- _TASK GOAL_:
Begin with the line containing "Open search via the U icon under SUN Bucks", end with the last line of the records, and retype everything in between exactly, without the pictures.

- _MATERIALS PROVIDED_:
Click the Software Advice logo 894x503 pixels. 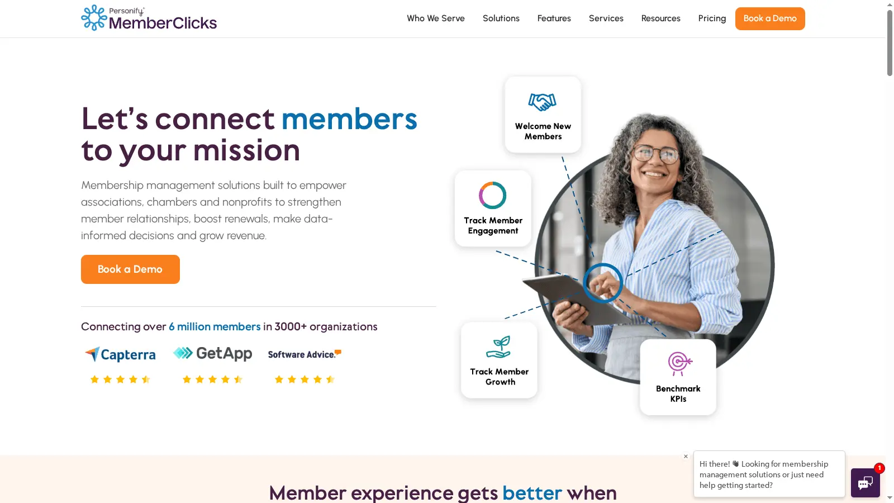(x=304, y=354)
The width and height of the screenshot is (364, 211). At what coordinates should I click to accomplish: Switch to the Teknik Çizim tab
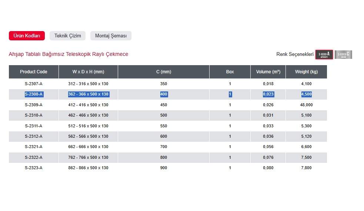67,36
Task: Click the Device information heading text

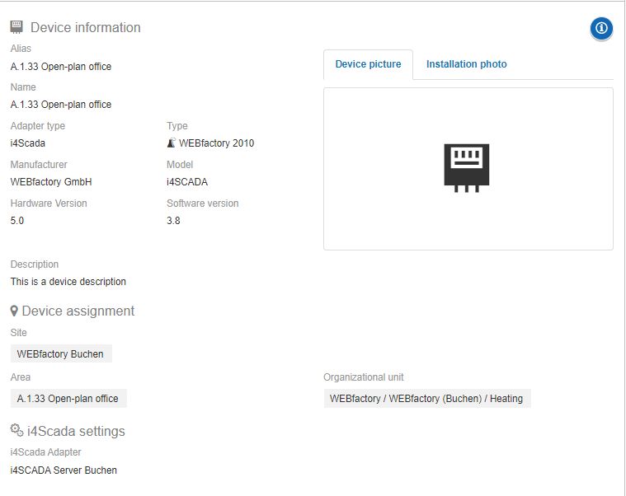Action: pyautogui.click(x=85, y=28)
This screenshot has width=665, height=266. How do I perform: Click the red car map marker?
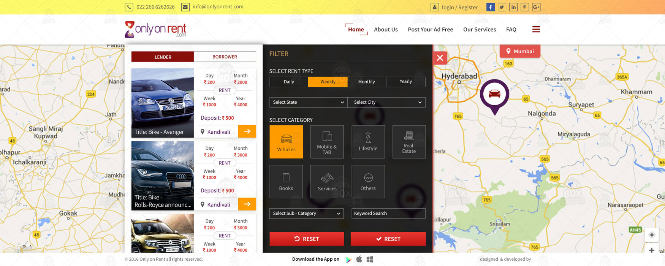pos(494,95)
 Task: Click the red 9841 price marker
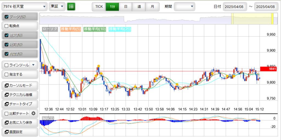[x=268, y=69]
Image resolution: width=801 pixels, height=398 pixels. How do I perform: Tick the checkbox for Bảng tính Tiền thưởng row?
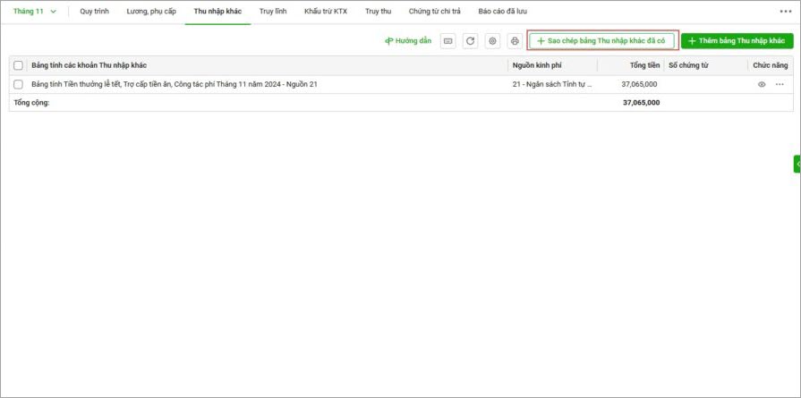pyautogui.click(x=19, y=84)
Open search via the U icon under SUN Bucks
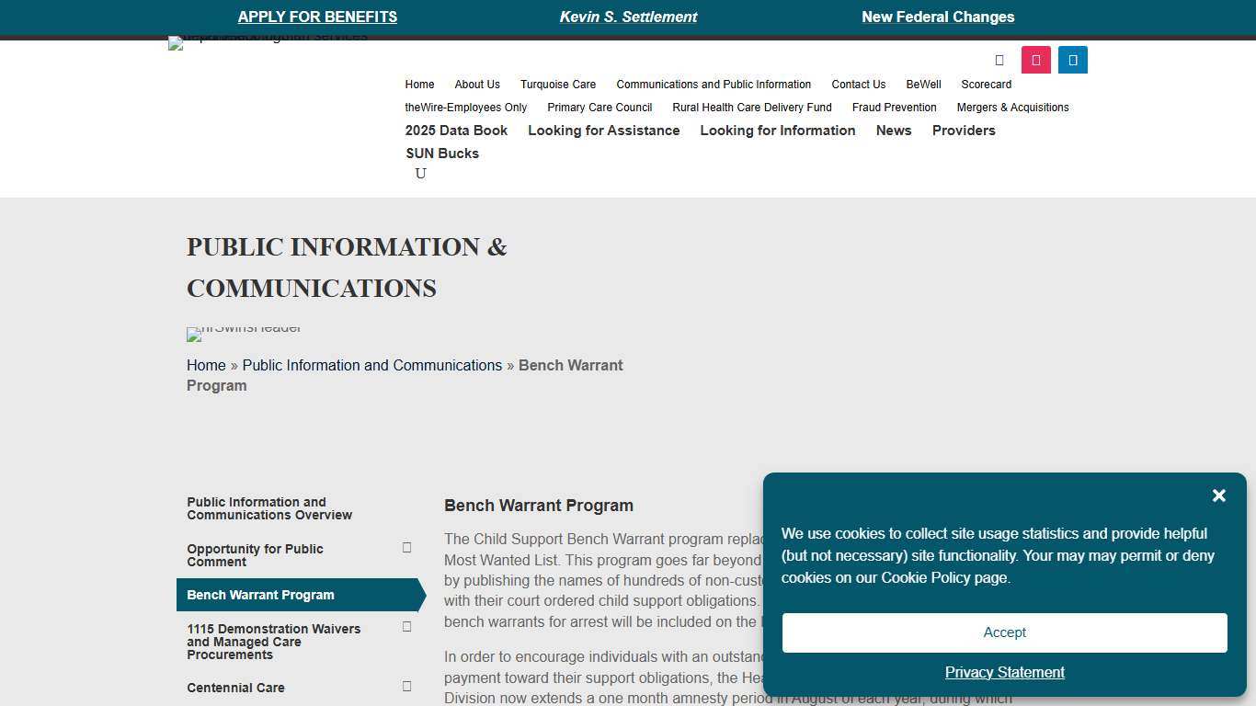The width and height of the screenshot is (1256, 706). click(420, 174)
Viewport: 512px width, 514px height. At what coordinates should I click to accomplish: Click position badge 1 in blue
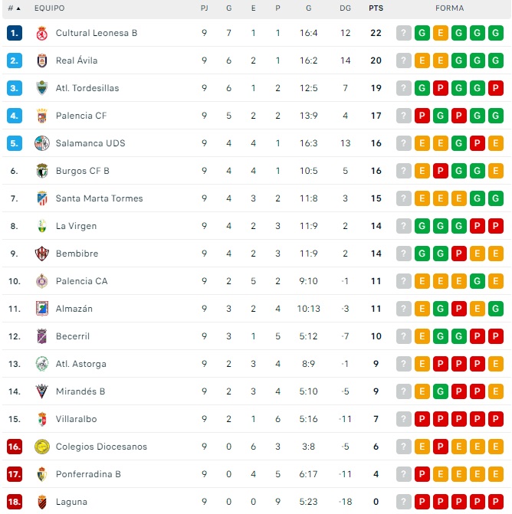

- _RESULT OF THIS EXERCISE_:
Open search via the U icon under SUN Bucks
The width and height of the screenshot is (1256, 706). click(420, 174)
Viewport: 512px width, 514px height. At what coordinates should I click to accomplish: Click position badge 1 in blue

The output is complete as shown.